The same day, Sterling notified Capacity of the Accident via fax. (Homestead 56.1 Stmt. ¶ 31.) As will be discussed later, the content of that notice is disputed, but Capacity admits receiving at least a “C-2” workers’ compensation claim form that described the Accident but did not mention an ambulance. (See Capacity 56.1 Cntr-Stmt. ¶ 31.) On the day after the Accident, Barbara Weronko, the Capacity claims manager who handled the Olmeda paperwork, forwarded a notice of claim to Homestead’s workers’ compensation insurer, AIG. (Homestead 56.1 Stmt. ¶45.) Neither Weronko nor anyone else at Capacity notified Diamond or Chubb of the Accident at the time. (Capacity 56.1 Cntr-Stmt. ¶ 47.)

Neither Homestead nor Sterling nor Capacity believed the Accident would result in anything more than a workers’ compensation claim, but Olmeda’s injuries were allegedly more serious than Homestead, Sterling or Capacity realized at the time. The Workers’ Compensation Board declared Olmeda temporarily partially disabled (see Homestead Br. 7), and Olmeda eventually sued Homestead in state court. (Id.) The underlying suit, Olmeda v. Homestead Village, Index No. 03194/09 (the “Olmeda Action”), alleges that Olmeda suffered permanent personal injuries and great pain and anguish. (See Homestead Br. 7.)

Homestead was served with the Olmeda Action on March 12, 2009. That day, Homestead forwarded the summons and complaint to Capacity, (Homestead 56.1 Stmt. ¶¶ 59-59) and Capacity in turn forwarded them to Diamond’s claims administrator and to Chubb (id. ¶¶ 61-62). Diamond disclaimed coverage on late notice grounds on April 22, 2009 (Id. ¶ 72), and Chubb disclaimed coverage for the same reasons on May 26, 2009 (id. ¶ 80).

DISCUSSION

Homestead seeks a declaratory judgment that Diamond and Chubb have a duty to defend and indemnify it in connection with the Olmeda Action. In the alternative, it argues that Capacity, by virtue of its failure to notify the appropriate insurers, must reimburse Homestead its legal costs and any damages it has to pay Olmeda as a result of his personal injury suit. All parties moved for summary judgment. After discussing the legal standard and a choice of law issue, the Court addresses the pending motions in the following order: as between Homestead and Diamond, as between Homestead and Chubb, and as between Homestead and Capacity.

I. Legal Standard on a Summary Judgment Motion

Summary judgment is only appropriate where the moving party can demonstrate that there is “no genuine dispute as to any material fact” and that the moving party is entitled to judgment as a matter of law.

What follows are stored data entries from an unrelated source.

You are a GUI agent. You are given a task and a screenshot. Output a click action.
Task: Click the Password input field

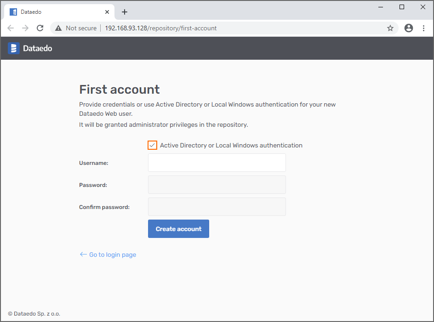217,185
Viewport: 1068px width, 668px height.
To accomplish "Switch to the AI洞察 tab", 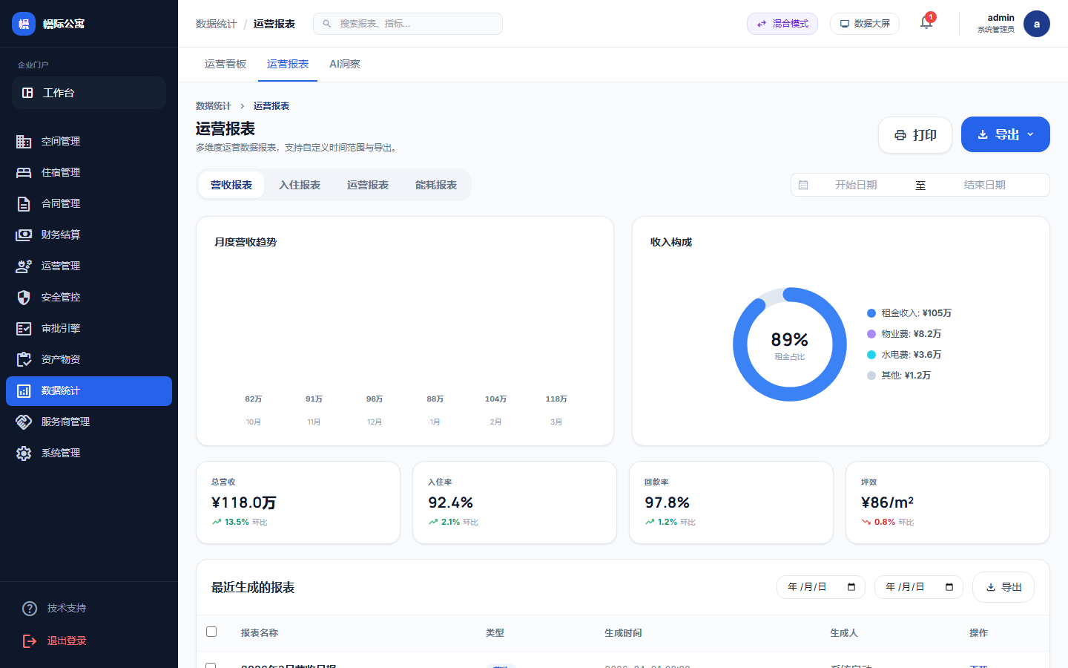I will pos(344,64).
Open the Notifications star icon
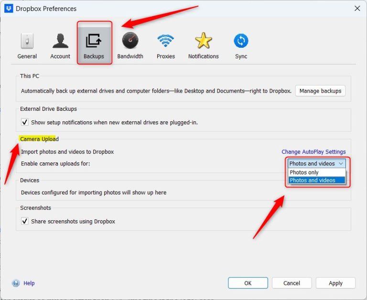Image resolution: width=367 pixels, height=300 pixels. [x=203, y=42]
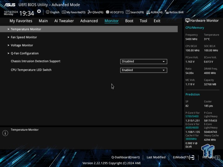This screenshot has width=223, height=167.
Task: Open My Favorite(F3) shortcut
Action: 74,12
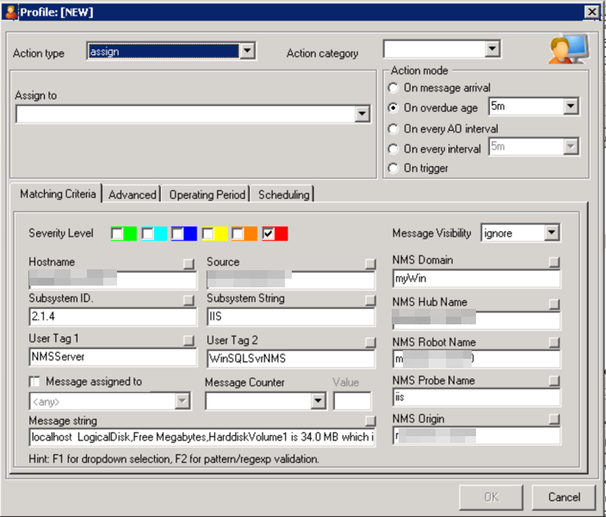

Fed. R. Civ. P. 56(a). In considering this question, the Court considers “the pleadings, depositions, answers to interrogatories and admissions on file, together any other firsthand information including but not limited to affidavits.” Nnebe v. Daus, 644 F.3d 147, 156 (2d Cir.2011); see also Celotex Corp. v. Catrett, 477 U.S. 317, 322, 106 S.Ct. 2548, 2552, 91 L.Ed.2d 265, 273 (1986); McLee v. Chrysler Corp., 109 F.3d 130, 134 (2d Cir.1997); see also Fed. R. Civ. P. 56(c). “In assessing the record to determine whether there is a genuine issue [646]*646to be tried ... the court is required to resolve all ambiguities and draw all permissible factual inferences in favor of the party against whom summary judgment is sought.” McLee, 109 F.3d at 134. The burden of proving that there is no genuine issue of material fact rests with the moving party. Gallo v. Prudential Residential Servs., L.P., 22 F.3d 1219, 1223 (2d Cir.1994) (citing Heyman v. Com. & Indus. Ins. Co., 524 F.2d 1317, 1320 (2d Cir.1975)). Once that burden is met, the non-moving party must “come forward with specific facts,” LaBounty v. Coughlin, 137 F.3d 68, 73 (2d Cir.1998), to demonstrate that “the evidence is such that a reasonable jury could return a verdict for the nonmoving party,” Anderson v. Liberty Lobby, Inc., 477 U.S. 242, 248, 106 S.Ct. 2505, 2510, 91 L.Ed.2d 202 (1986). “Mere conclusory allegations or denials will not suffice.” Williams v. Smith, 781 F.2d 319, 323 (2d Cir.1986). And “unsupported allegations do not create a material issue of fact.” Weinstock v. Columbia Univ., 224 F.3d 33, 41 (2d Cir.2000).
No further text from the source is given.